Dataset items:

---*---

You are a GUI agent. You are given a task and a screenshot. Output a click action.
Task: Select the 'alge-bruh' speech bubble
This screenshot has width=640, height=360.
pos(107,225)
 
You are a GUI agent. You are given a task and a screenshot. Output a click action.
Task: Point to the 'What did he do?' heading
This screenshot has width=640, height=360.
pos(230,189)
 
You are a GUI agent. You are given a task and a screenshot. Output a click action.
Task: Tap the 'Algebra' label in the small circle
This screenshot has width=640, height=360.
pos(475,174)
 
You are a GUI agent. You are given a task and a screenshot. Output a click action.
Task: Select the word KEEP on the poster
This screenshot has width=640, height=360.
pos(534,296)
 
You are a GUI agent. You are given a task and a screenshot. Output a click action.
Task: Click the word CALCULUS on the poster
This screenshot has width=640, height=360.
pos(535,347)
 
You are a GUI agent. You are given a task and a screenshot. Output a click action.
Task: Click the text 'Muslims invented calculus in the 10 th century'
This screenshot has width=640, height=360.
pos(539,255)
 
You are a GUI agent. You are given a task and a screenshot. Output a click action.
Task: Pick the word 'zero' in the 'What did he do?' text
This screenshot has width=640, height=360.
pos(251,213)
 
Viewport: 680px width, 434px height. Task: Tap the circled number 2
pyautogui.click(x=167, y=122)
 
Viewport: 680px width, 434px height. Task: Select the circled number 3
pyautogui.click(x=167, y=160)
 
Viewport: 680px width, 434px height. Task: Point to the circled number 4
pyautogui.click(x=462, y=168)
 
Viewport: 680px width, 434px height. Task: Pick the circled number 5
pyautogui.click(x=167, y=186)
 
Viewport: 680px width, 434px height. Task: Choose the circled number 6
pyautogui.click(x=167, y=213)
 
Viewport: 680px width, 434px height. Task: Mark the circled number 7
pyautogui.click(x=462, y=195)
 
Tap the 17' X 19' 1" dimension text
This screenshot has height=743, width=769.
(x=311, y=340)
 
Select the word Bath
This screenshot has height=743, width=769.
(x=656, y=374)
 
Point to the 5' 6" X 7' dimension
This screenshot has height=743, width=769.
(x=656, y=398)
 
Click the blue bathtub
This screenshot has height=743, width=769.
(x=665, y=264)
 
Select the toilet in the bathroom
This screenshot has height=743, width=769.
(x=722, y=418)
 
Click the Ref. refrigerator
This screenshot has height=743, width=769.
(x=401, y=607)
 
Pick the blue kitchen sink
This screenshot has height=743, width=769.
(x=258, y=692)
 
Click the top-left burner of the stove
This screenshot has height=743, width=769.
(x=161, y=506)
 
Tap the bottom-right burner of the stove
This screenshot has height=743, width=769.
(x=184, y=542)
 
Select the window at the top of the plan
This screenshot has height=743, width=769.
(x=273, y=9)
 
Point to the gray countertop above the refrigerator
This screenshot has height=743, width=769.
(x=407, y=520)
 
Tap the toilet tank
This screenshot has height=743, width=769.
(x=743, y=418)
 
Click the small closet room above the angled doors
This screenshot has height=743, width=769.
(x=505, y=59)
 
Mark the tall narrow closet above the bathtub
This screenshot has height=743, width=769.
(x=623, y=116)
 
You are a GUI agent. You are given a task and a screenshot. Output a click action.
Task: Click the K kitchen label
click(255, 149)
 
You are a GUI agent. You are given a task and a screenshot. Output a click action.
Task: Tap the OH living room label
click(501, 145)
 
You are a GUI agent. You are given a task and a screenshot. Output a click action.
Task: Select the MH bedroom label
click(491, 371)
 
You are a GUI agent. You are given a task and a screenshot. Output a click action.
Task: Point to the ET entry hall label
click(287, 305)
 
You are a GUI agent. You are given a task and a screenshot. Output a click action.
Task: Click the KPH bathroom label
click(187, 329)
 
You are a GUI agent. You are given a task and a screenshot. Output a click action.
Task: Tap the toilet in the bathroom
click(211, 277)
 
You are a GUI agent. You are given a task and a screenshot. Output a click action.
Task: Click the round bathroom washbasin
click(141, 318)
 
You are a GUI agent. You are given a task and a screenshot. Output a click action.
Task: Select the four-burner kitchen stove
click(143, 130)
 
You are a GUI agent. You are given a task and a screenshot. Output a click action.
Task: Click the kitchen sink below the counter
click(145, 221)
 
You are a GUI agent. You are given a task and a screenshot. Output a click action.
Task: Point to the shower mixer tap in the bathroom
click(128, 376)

---*---

- [Written task]:
Rewrite the rows from the line with "Viewport: 680px width, 434px height. Task: Pick" to the line with "pyautogui.click(x=462, y=195)", swapping "circled" for "encircled" and leaving everything else as it is.

- [Reply]:
Viewport: 680px width, 434px height. Task: Pick the encircled number 5
pyautogui.click(x=167, y=186)
 
Viewport: 680px width, 434px height. Task: Choose the encircled number 6
pyautogui.click(x=167, y=213)
 
Viewport: 680px width, 434px height. Task: Mark the encircled number 7
pyautogui.click(x=462, y=195)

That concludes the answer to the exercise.